*Exercise requirements*. The number of lines below that contain the word "computer" is all that the answer should hold.
***** Task material *****
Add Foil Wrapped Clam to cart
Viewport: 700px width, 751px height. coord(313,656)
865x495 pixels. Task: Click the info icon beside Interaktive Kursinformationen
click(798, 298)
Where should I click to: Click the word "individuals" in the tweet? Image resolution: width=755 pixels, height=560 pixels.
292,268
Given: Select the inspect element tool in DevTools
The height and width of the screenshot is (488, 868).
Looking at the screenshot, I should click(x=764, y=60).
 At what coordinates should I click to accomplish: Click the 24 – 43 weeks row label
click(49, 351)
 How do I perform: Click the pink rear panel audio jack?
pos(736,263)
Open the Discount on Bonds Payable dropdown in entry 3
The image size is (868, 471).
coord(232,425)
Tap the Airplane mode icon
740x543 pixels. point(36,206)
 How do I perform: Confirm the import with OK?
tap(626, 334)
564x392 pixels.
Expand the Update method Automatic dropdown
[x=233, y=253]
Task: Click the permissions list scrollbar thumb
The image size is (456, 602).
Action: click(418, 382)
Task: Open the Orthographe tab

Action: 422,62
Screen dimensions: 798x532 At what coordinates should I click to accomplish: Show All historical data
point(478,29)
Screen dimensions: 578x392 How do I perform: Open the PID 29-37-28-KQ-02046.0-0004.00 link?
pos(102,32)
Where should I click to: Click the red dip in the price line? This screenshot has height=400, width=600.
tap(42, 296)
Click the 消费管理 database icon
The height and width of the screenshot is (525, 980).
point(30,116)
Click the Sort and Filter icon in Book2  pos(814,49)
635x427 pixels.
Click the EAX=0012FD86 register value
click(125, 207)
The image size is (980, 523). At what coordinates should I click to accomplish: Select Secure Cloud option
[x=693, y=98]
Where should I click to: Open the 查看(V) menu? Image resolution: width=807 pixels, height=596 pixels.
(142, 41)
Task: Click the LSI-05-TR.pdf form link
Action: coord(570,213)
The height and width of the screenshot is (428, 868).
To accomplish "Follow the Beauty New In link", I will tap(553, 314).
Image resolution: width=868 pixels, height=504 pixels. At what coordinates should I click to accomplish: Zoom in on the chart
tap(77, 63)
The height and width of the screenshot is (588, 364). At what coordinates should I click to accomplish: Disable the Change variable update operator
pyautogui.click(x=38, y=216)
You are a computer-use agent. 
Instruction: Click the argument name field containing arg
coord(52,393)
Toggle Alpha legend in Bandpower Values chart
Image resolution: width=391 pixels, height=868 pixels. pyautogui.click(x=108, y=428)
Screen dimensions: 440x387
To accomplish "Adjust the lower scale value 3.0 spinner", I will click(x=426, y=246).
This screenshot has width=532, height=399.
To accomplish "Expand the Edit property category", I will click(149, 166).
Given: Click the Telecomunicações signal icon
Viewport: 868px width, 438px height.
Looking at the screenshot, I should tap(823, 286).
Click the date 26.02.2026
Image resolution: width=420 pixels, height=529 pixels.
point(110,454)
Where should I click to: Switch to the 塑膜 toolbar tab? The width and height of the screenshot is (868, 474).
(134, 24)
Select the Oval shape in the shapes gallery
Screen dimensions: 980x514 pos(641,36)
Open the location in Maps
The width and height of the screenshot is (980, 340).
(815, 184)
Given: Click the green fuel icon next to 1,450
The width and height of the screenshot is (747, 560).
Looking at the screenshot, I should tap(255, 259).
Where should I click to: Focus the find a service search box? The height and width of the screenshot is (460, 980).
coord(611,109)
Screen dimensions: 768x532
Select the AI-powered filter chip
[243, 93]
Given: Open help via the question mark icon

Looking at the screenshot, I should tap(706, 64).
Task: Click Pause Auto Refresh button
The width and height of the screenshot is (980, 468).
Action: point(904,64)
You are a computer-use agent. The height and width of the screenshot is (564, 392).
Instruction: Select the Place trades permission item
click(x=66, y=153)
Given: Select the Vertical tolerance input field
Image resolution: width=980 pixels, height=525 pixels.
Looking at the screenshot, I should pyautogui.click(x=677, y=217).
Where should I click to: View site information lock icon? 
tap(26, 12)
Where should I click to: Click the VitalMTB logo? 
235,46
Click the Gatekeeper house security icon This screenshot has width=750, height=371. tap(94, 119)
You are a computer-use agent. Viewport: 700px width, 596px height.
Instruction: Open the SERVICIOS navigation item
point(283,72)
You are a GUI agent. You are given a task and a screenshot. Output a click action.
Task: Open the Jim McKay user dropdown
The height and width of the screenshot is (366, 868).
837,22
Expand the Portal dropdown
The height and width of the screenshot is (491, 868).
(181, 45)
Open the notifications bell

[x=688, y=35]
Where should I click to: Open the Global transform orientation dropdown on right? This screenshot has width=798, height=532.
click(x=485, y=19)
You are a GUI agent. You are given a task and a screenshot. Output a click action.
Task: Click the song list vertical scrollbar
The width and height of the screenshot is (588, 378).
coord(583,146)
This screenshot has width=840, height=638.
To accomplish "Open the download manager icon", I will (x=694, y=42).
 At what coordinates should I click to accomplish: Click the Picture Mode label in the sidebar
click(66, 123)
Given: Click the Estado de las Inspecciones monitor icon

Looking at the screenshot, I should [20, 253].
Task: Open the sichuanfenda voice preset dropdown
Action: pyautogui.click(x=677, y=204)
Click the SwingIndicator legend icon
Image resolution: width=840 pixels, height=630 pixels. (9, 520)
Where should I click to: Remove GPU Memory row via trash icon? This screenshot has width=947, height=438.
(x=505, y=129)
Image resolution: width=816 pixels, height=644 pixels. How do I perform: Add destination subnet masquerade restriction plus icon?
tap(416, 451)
*****
*Answer box*. 3